Entries on finding words and elements:

(begin)

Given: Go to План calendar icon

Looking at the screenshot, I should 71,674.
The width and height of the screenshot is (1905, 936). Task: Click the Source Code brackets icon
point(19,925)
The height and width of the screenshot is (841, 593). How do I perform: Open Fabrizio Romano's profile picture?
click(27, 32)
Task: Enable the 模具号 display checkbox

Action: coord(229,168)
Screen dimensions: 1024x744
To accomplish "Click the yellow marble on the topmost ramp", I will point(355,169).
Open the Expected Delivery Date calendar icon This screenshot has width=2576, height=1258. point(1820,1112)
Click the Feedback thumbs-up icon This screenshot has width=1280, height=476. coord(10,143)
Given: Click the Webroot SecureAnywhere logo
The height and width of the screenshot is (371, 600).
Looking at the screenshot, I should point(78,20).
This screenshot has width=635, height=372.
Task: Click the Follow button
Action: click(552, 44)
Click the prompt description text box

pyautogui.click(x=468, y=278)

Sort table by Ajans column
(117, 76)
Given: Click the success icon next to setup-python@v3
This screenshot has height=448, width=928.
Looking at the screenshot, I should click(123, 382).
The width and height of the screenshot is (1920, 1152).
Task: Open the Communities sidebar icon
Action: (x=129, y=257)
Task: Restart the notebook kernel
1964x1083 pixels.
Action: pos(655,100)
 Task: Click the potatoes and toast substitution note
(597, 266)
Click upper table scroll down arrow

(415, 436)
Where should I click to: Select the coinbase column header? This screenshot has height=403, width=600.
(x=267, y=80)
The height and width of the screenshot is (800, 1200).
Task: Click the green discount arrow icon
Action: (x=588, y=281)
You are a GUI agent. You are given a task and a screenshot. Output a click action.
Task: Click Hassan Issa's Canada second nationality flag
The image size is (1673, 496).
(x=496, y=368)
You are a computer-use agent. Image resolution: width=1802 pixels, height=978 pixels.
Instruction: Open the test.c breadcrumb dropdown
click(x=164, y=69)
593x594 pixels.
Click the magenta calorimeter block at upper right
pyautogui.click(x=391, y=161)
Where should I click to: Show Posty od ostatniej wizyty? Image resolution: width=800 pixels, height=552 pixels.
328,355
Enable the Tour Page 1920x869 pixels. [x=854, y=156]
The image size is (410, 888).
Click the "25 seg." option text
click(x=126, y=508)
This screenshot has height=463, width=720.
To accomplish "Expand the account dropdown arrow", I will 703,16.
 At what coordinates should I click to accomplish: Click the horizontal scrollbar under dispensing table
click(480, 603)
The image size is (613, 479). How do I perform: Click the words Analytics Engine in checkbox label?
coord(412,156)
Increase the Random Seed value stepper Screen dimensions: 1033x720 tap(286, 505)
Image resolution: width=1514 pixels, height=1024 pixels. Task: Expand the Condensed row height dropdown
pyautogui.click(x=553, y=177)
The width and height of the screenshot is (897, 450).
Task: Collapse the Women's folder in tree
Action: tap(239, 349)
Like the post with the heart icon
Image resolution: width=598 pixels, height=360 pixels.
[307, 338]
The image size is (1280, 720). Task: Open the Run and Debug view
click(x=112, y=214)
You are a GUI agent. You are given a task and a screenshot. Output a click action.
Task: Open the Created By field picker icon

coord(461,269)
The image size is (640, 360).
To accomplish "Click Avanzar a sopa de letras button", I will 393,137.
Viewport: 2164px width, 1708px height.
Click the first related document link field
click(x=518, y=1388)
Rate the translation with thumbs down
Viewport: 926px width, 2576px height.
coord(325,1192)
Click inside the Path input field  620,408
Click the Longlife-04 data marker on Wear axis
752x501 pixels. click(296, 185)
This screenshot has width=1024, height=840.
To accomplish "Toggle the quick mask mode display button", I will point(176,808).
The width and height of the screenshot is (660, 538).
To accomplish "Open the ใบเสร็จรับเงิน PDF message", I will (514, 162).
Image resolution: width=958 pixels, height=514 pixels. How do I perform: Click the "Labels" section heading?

(end)

Swap every "Given:" in the rows above for "Prompt:" and write out all the rows again, leaving everything else unchanged.

Prompt: Go to План calendar icon

Looking at the screenshot, I should 71,674.
The width and height of the screenshot is (1905, 936). Task: Click the Source Code brackets icon
point(19,925)
The height and width of the screenshot is (841, 593). How do I perform: Open Fabrizio Romano's profile picture?
click(27, 32)
Task: Enable the 模具号 display checkbox

Action: coord(229,168)
Screen dimensions: 1024x744
To accomplish "Click the yellow marble on the topmost ramp", I will point(355,169).
Open the Expected Delivery Date calendar icon This screenshot has width=2576, height=1258. point(1820,1112)
Click the Feedback thumbs-up icon This screenshot has width=1280, height=476. coord(10,143)
Prompt: Click the Webroot SecureAnywhere logo
The height and width of the screenshot is (371, 600).
Looking at the screenshot, I should point(78,20).
This screenshot has width=635, height=372.
Task: Click the Follow button
Action: click(552, 44)
Click the prompt description text box

pyautogui.click(x=468, y=278)

Sort table by Ajans column
(117, 76)
Prompt: Click the success icon next to setup-python@v3
This screenshot has height=448, width=928.
Looking at the screenshot, I should click(123, 382).
The width and height of the screenshot is (1920, 1152).
Task: Open the Communities sidebar icon
Action: (x=129, y=257)
Task: Restart the notebook kernel
1964x1083 pixels.
Action: pos(655,100)
 Task: Click the potatoes and toast substitution note
(597, 266)
Click upper table scroll down arrow

(415, 436)
Where should I click to: Select the coinbase column header? This screenshot has height=403, width=600.
(x=267, y=80)
The height and width of the screenshot is (800, 1200).
Task: Click the green discount arrow icon
Action: (x=588, y=281)
You are a GUI agent. You are given a task and a screenshot. Output a click action.
Task: Click Hassan Issa's Canada second nationality flag
The image size is (1673, 496).
(x=496, y=368)
You are a computer-use agent. Image resolution: width=1802 pixels, height=978 pixels.
Instruction: Open the test.c breadcrumb dropdown
click(x=164, y=69)
593x594 pixels.
Click the magenta calorimeter block at upper right
pyautogui.click(x=391, y=161)
Where should I click to: Show Posty od ostatniej wizyty? Image resolution: width=800 pixels, height=552 pixels.
328,355
Enable the Tour Page 1920x869 pixels. [x=854, y=156]
The image size is (410, 888).
Click the "25 seg." option text
click(x=126, y=508)
This screenshot has height=463, width=720.
To accomplish "Expand the account dropdown arrow", I will 703,16.
 At what coordinates should I click to accomplish: Click the horizontal scrollbar under dispensing table
click(480, 603)
The image size is (613, 479). How do I perform: Click the words Analytics Engine in checkbox label?
coord(412,156)
Increase the Random Seed value stepper Screen dimensions: 1033x720 tap(286, 505)
Image resolution: width=1514 pixels, height=1024 pixels. Task: Expand the Condensed row height dropdown
pyautogui.click(x=553, y=177)
The width and height of the screenshot is (897, 450).
Task: Collapse the Women's folder in tree
Action: tap(239, 349)
Like the post with the heart icon
Image resolution: width=598 pixels, height=360 pixels.
[307, 338]
The image size is (1280, 720). Task: Open the Run and Debug view
click(x=112, y=214)
You are a GUI agent. You are given a task and a screenshot. Output a click action.
Task: Open the Created By field picker icon

coord(461,269)
The image size is (640, 360).
To accomplish "Click Avanzar a sopa de letras button", I will 393,137.
Viewport: 2164px width, 1708px height.
Click the first related document link field
click(x=518, y=1388)
Rate the translation with thumbs down
Viewport: 926px width, 2576px height.
coord(325,1192)
Click inside the Path input field  620,408
Click the Longlife-04 data marker on Wear axis
752x501 pixels. click(296, 185)
This screenshot has width=1024, height=840.
To accomplish "Toggle the quick mask mode display button", I will point(176,808).
The width and height of the screenshot is (660, 538).
To accomplish "Open the ใบเสร็จรับเงิน PDF message", I will (514, 162).
Image resolution: width=958 pixels, height=514 pixels. How do I perform: Click the "Labels" section heading?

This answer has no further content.